Affirmative defense or exemption to a complete eviction:
(a) Affirmative Defense. -- The court shall refrain from
ordering the complete eviction of a tenant pursuant to G.S. 42-63(a)
where the tenant has established that the tenant was not involved in
the criminal activity and that:
(1) The tenant did not know or have
reason to know that criminal activity was occurring or would likely
occur on or within the individual rental unit, that the individual
rental unit was used in any way in furtherance of or to promote
criminal activity, or that any member of the tenant's household or
any guest has engaged in criminal activity on or in the immediate
vicinity of any portion of the entire premises; or
(2) The tenant had done everything that
could reasonably be expected under the circumstances to prevent the
commission of the criminal activity, such as requesting the landlord
to remove the offending household member's name from the lease,
reporting prior criminal activity to appropriate law enforcement
authorities, seeking assistance from social service or counseling
agencies, denying permission, if feasible, for the offending
household member to reside in the unit, or seeking assistance from
church or religious organizations.
Notwithstanding the court's denial of eviction of the tenant,
if the plaintiff has proven that an evictable offense under G.S.

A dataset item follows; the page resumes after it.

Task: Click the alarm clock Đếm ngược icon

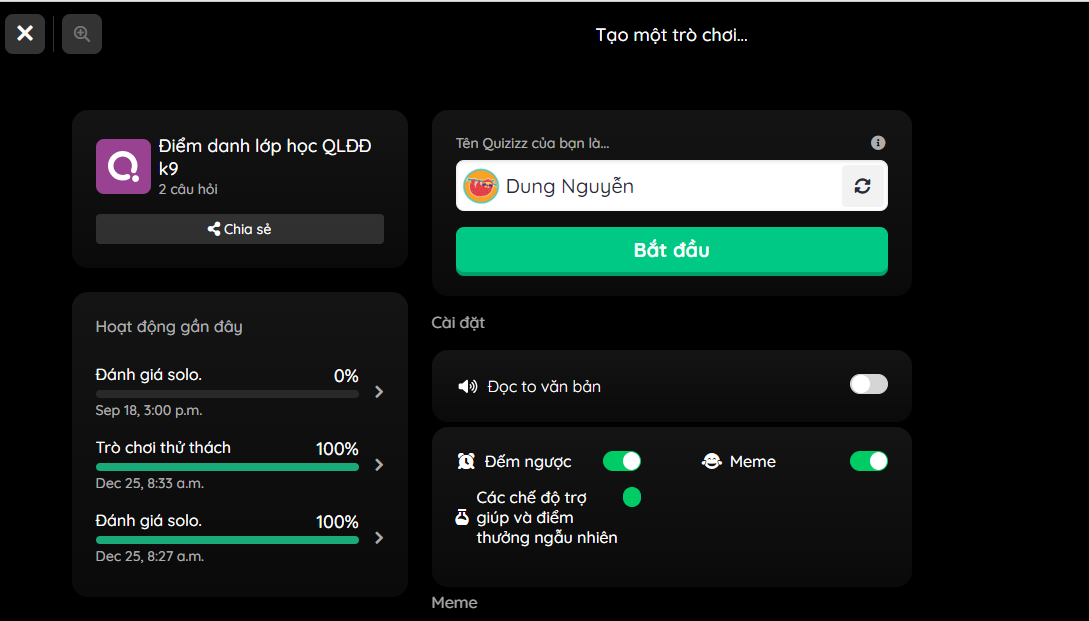Action: (x=466, y=461)

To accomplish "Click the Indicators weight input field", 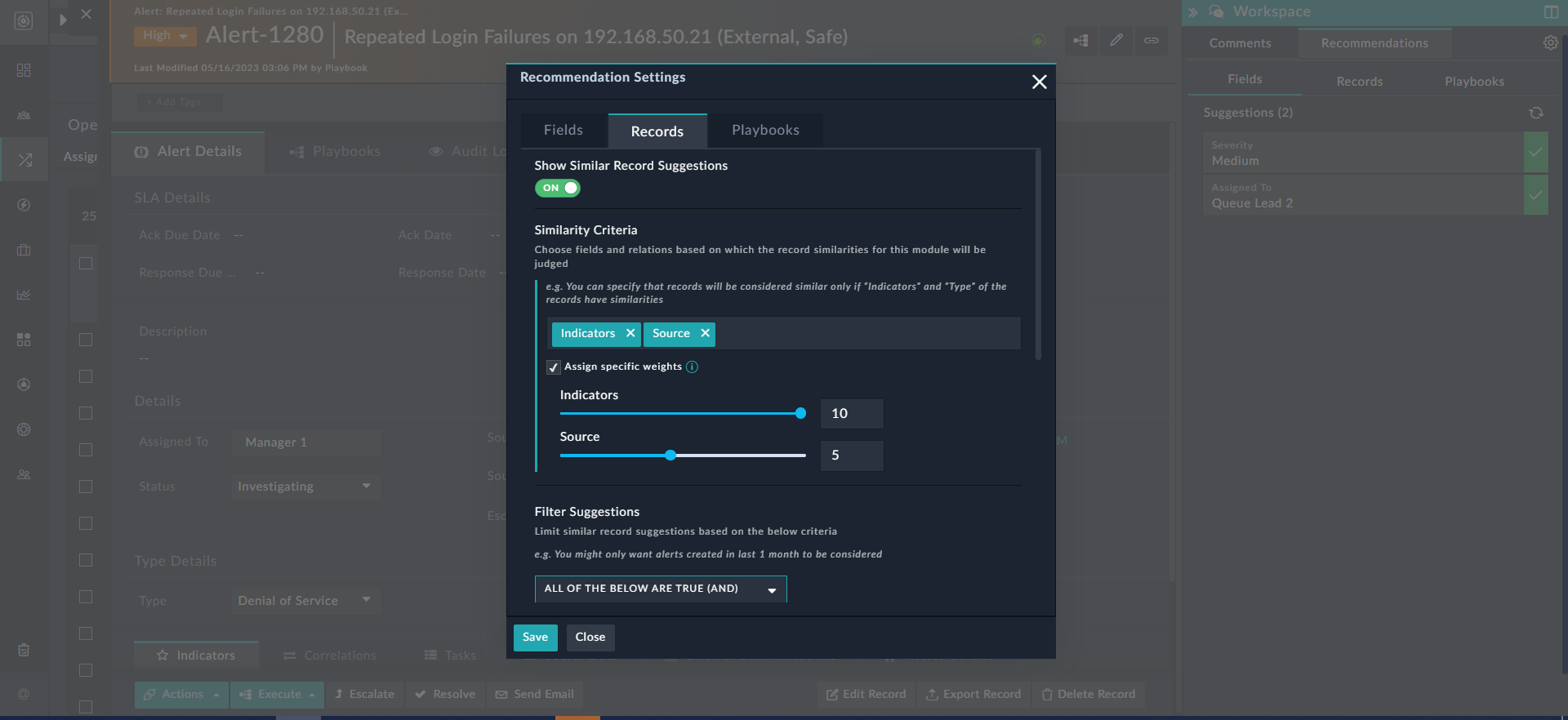I will tap(851, 414).
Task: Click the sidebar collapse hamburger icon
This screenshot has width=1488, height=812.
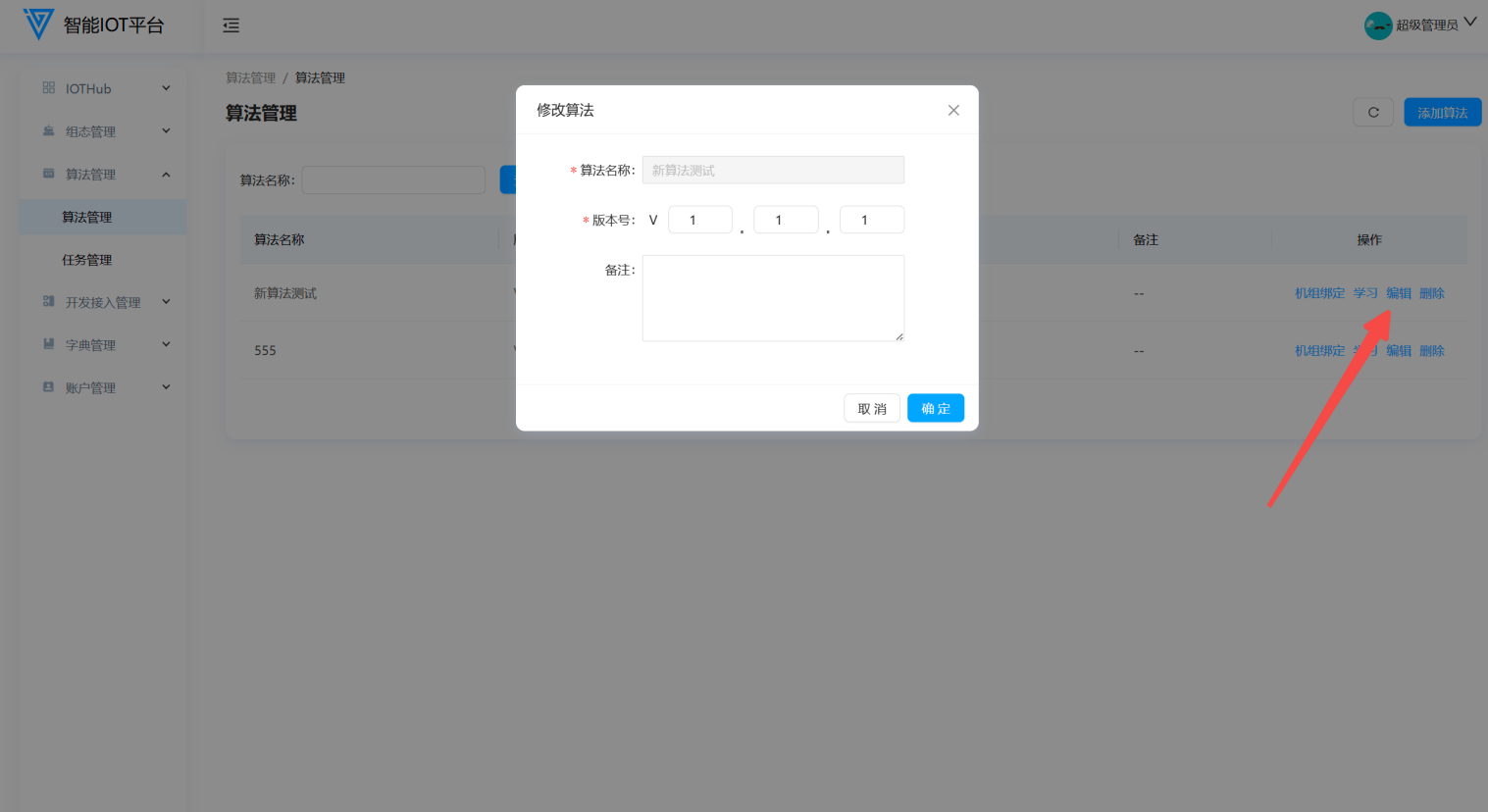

42-63 was committed by someone other than the tenant, the court
shall order such other relief as the court deems appropriate to
protect the interests of the landlord and neighbors of the tenant,
including the partial eviction of the culpable household members
pursuant to G.S. 42-63(b) and conditional eviction orders under G.S.
42-63(c).
(b) Subsequent Affirmative Defense to a Complete Eviction.
-- The affirmative defense set forth in subsection (a) of this
section shall not be available to a tenant in a subsequent action
brought pursuant to this Article unless the tenant can establish by
clear and convincing evidence that no reasonable person could have
foreseen the occurrence of the subsequent criminal activity or that
the tenant had done everything reasonably expected under the
circumstances to prevent the commission of the second criminal
activity.
(c) Exemption. -- Where the grounds for a complete
eviction have been established, the court shall order the eviction
of the tenant unless, taking into account the circumstances of the
criminal activity and the condition of the tenant, the court is
clearly convinced that immediate eviction or removal would be a
serious injustice, the prevention of which overrides the need to
protect the rights, safety, and health of the other tenants and
residents of the leased residential premises. The burden of proof
for the exemption set forth shall be by clear and convincing
evidence. § 42-64
Obstructing the execution or enforcement of a removal or
eviction order:
Any person who knowingly violates any order issued pursuant to
this Article or who knowingly interferes with, obstructs, impairs,
or prevents any law enforcement officer from enforcing or executing
any order issued pursuant to this Article, shall be subject to
criminal contempt under Article 1 of Chapter 5A of the General
Statutes. Nothing in this section shall be construed in any way to
preclude or preempt prosecution for any other criminal offense. §
42-65.
Motion to enforce eviction and removal orders:
(a) A motion to enforce an eviction or removal order
issued pursuant to G.S. 42-63(b) or (c) shall be heard on an
expedited basis and within 15 days of the service of the motion.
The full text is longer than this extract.